Es lo normal, por ejemplo, que los medios de pago, cuando no consisten en datos personales, no tengan una duplicidad en el mundo real y se limitan en el metaverso en forma de criptomonedas. Mediante éstas, alojadas en wallet, se adquieren o venden NFT, bienes no tangibles, especialmente culturales o crypto assets, a modo de zonas localizadas o parcelas del metaverso en condominio para uso o alquiler, como eventos. Lo que ocurra en el metaverso para que pueda surtir efectos jurídicos en el mundo real debe ser asumido por el titular del avatar o avatares. Y dependerá de la jurisdicción del titular real el reconocimiento de los hechos que allí ocurren. Se tiene noticia, por ejemplo, de la aceptación en algunos Estados USA de matrimonios contraídos en el metaverso. Pero la identidad real debe consentir lo que ocurra en el metaverso.
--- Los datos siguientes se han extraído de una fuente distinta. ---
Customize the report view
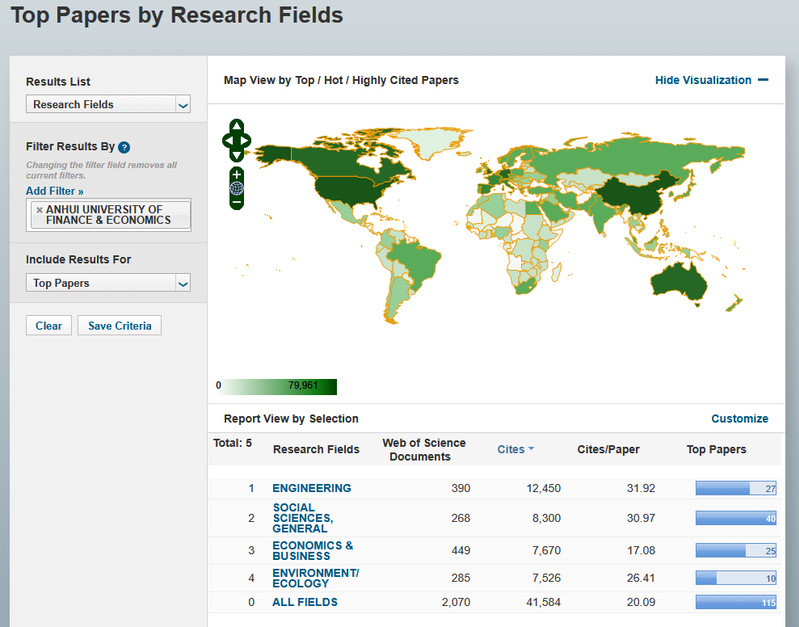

¿Ha de presumirse el consentimiento, es decir la responsabilidad de la persona real por el hecho de crear un avatar en un metaverso ¿Debería regularse? ¿Es en todo caso la persona real responsable de lo que haga su avatar o avatares? ¿Como se protegen los datos sino es posible determinar que normativa es de aplicación? Esta nueva realidad no conoce la geolocalización ni en ella es trascendente el concepto lugar, ni para el cumplimiento de las obligaciones ni como elemento relevante de una transacción. Singularmente relevante es la vulneración mercantil y penal de la propiedad industrial e intelectual, sin que la normativa les sea de aplicación directa. La notoriedad de las marcas en un metaverso implica falsificaciones e infracciones fragantes.

Aun en la web-2 la Unión europea avanza en un paquete de importantes Reglamentos (leyes) dirigidos al mercado de datos: Digital Services Act (DSA); Digital Market Act, (DMA) Artificial Intelligence Act (AIA); Data Act (DA). Y También en el Derecho de consumo busca realizar una regulación de aspectos económicos de las redes sociales como es la actividad de los influencers. Asimismo, el Grupo IV de Uncitral, genéricamente dedicado al comercio electrónico, avanza en Inteligencia artificial. Estas iniciativas están fundadas, en general, en dotar de seguridad jurídica, en el universo de las plataformas, a consumidores y empresarios no dominantes. Pero no son aplicables en el metaverso. Como web-3, se rige por otras reglas. Todas las medidas legales se basan o basaran en Soft Law. Códigos creados bien por la empresa comercializadora como Meta o por las comunidades rectoras descentralizadas (DAOs) como Decentraland o Sandbox a las que he tenido ocasión de dedicar algunas reflexiones desde la perspectiva del gobierno corporativo de las sociedades mercantiles.

Las DAOs, jerarquizadas y basadas en blockchain generan Smart contract al que se adhiere el avatar, es decir la persona real que está detrás. Por ello, los elementos jurídicos relevantes se basan en el Derecho digital, pero la imposibilidad de establecer, hoy por hoy, jurisdicciones, hace que sean las reglas auto impuestas, las únicas posibles.

Esto exige analizar el consentimiento de la persona real que crea el avatar, teniendo presente que un gran número de usuarios son menores de edad, nacidos digitales de tercera generación. Los metaversos suponen una realidad creciente, sin límite, que se calcula mueva en muy poco tiempo cifras billonarias, sino lo hace ya El riesgo de ruptura normativa o simplemente de desregularización en los temas esenciales (fraude, delito, cesiones de datos inconsentidas, menores y personas vulnerables; compliance, en general buena fe -en un rápido mix-) exige una actividad jurídica de coordinación a nivel mundial. Sino el metaverso será el centro de la economía digital, y será paralela, pero sin ley.